> **WORK INSTRUCTION**
Filter the records below for the word "Follow". Keep each line that has it.

(Collected data)

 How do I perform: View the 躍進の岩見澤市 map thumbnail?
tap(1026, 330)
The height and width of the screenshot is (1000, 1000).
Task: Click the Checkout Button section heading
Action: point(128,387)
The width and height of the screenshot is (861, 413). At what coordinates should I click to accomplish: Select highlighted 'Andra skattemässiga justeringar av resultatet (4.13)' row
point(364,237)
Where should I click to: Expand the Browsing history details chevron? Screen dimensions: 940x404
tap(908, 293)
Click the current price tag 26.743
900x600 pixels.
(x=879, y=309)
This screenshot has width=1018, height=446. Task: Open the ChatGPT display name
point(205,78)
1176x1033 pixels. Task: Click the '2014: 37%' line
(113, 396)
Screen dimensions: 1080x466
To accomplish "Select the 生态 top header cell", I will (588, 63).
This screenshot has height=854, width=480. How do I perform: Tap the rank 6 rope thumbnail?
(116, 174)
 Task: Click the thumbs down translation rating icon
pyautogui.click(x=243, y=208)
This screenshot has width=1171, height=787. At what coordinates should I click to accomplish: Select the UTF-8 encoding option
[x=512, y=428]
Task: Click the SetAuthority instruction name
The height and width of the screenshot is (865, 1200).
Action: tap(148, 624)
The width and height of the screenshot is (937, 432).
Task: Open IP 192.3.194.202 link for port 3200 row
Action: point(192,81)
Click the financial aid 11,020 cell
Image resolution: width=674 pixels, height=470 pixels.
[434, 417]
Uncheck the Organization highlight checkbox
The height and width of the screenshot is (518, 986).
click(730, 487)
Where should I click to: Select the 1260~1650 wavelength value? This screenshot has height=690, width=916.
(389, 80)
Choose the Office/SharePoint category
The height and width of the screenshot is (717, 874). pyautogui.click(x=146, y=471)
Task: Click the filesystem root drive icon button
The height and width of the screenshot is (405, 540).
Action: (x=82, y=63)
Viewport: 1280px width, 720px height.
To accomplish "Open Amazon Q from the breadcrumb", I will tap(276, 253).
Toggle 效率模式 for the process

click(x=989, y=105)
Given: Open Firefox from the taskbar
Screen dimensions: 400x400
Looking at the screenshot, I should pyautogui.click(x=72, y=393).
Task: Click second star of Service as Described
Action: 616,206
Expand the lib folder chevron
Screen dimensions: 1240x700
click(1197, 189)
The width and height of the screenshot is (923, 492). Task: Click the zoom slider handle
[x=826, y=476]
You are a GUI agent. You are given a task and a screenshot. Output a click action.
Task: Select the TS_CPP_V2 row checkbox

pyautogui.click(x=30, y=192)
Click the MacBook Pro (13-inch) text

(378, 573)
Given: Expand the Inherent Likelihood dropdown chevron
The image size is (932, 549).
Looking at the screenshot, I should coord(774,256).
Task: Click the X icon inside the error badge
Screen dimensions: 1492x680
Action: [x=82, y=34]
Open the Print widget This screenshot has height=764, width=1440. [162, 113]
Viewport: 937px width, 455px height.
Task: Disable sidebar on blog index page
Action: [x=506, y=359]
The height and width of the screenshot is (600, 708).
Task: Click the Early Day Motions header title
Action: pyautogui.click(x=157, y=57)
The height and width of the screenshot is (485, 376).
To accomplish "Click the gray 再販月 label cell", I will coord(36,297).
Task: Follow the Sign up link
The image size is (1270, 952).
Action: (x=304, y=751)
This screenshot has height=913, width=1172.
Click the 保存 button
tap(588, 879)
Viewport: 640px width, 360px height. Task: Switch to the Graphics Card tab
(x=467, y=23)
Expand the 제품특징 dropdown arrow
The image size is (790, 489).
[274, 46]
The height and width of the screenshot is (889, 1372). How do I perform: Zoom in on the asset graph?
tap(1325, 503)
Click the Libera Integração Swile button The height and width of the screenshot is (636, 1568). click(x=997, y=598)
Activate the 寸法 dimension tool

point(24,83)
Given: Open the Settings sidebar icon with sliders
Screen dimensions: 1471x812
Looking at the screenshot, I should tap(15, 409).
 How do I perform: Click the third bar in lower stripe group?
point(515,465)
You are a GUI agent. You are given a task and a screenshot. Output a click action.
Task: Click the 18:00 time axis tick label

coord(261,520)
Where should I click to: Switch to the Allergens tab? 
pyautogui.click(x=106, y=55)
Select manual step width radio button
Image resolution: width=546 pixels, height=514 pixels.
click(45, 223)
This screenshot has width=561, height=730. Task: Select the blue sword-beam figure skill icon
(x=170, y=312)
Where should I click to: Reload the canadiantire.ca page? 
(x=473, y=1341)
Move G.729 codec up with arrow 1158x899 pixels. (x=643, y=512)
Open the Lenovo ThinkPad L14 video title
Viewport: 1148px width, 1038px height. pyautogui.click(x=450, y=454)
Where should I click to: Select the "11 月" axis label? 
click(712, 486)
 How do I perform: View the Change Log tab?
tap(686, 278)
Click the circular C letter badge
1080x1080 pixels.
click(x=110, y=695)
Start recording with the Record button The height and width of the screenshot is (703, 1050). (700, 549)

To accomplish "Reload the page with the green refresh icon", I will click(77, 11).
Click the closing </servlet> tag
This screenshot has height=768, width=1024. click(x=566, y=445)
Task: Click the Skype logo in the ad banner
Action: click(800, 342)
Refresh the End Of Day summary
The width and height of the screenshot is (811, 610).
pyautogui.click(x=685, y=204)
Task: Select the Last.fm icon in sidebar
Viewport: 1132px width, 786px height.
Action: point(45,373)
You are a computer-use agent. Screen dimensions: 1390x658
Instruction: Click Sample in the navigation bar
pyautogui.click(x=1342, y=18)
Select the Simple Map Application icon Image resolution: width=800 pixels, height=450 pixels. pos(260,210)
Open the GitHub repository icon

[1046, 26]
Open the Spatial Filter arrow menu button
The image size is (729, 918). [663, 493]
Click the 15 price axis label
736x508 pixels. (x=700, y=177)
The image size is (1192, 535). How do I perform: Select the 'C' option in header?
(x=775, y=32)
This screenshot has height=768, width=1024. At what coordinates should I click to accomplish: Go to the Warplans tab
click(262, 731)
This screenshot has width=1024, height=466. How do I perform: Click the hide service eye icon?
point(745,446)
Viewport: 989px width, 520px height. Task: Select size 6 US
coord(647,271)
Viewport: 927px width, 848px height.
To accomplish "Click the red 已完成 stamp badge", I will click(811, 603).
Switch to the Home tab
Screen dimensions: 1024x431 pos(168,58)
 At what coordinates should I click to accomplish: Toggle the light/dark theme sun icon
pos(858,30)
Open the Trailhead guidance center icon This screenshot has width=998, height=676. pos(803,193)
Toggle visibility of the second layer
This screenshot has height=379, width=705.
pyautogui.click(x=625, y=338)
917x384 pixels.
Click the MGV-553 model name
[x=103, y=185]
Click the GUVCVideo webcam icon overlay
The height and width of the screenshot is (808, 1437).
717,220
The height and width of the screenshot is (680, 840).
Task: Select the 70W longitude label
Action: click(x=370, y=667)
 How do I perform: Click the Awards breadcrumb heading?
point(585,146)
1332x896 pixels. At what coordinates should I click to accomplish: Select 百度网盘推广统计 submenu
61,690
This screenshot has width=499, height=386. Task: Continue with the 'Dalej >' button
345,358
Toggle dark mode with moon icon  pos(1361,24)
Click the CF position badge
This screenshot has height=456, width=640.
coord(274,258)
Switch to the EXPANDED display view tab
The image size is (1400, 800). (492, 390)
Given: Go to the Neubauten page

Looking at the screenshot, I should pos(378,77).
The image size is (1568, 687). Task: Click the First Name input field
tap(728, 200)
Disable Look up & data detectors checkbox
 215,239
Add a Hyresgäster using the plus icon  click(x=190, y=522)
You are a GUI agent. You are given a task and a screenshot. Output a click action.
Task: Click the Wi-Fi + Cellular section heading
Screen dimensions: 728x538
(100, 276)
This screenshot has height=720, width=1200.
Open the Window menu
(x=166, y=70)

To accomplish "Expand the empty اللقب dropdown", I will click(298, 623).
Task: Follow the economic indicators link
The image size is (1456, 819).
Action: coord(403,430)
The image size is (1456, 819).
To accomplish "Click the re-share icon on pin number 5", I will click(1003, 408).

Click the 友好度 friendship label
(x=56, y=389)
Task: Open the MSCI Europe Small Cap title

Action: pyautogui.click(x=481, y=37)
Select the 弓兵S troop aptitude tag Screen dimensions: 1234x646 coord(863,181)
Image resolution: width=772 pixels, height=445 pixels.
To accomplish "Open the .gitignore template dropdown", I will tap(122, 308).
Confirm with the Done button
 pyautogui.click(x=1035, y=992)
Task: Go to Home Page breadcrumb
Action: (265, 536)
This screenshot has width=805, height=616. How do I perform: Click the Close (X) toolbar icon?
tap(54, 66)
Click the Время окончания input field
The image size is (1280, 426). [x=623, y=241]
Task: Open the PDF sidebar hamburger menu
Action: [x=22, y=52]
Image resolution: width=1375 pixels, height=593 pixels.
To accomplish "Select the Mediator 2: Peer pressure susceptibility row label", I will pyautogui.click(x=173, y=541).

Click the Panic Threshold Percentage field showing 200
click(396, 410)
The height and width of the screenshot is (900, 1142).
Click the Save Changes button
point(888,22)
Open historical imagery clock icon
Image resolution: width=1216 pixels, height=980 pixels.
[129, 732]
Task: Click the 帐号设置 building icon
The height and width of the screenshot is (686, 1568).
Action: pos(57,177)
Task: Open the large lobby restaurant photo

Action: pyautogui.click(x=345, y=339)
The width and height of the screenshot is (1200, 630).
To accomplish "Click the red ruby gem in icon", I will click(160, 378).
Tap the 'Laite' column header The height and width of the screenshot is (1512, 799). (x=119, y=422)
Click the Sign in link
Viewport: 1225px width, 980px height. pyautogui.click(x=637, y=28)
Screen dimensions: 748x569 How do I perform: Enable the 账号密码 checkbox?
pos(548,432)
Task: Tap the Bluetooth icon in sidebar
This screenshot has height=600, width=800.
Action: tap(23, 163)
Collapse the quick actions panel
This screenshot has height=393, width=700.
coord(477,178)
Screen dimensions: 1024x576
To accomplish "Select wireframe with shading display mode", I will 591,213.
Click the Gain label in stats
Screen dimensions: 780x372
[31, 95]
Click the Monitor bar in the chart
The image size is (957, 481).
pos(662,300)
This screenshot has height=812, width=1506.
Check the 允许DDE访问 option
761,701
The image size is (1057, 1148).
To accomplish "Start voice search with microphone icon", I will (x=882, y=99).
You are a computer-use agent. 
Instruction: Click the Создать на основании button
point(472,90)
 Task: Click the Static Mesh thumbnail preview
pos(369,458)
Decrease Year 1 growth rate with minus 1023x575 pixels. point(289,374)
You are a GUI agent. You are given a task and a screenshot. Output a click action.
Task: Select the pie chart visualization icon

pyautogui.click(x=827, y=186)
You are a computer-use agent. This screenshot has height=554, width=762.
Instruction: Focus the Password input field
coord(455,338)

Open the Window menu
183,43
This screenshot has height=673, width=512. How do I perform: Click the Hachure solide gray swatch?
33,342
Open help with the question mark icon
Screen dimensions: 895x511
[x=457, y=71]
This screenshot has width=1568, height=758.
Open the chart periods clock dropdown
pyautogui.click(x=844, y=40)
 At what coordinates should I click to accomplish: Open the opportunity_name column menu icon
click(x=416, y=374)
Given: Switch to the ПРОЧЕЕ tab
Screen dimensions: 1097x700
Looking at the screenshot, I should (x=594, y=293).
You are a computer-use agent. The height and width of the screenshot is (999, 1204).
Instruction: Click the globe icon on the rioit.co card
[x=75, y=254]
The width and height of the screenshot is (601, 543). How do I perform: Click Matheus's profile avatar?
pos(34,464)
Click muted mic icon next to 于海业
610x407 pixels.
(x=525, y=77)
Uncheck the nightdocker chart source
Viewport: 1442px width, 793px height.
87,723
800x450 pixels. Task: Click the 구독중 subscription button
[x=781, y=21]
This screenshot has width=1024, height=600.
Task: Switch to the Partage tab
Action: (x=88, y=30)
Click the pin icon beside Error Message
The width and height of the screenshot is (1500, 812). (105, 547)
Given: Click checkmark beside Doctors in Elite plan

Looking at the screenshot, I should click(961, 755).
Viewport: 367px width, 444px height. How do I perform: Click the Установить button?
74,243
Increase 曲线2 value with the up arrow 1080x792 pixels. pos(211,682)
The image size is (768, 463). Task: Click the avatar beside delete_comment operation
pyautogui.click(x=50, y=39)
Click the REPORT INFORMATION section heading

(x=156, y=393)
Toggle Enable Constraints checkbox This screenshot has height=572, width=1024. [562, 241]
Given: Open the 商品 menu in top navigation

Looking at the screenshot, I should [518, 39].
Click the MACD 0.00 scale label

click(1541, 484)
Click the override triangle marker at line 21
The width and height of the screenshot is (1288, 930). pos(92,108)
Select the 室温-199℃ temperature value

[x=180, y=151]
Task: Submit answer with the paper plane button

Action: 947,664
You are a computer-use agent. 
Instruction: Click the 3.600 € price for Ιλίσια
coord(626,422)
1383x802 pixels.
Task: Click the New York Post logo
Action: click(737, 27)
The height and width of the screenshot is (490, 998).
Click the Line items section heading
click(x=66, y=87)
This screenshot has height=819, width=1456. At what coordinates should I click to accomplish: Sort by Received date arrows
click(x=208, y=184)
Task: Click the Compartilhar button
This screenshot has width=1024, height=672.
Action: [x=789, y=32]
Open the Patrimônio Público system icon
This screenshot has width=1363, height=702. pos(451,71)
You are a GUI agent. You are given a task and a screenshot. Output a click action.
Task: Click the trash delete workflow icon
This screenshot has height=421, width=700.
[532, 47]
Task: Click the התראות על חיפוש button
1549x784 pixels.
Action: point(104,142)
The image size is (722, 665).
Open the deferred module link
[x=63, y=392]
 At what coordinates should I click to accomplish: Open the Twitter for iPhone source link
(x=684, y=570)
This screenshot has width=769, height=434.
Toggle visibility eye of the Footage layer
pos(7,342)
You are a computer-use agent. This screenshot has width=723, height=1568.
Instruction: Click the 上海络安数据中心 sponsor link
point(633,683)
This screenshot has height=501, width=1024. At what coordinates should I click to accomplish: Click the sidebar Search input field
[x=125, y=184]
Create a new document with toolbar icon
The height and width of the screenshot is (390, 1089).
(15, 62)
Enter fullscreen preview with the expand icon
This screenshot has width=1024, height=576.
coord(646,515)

> **ANSWER**
Task: Follow the Sign up link
Task: Follow the economic indicators link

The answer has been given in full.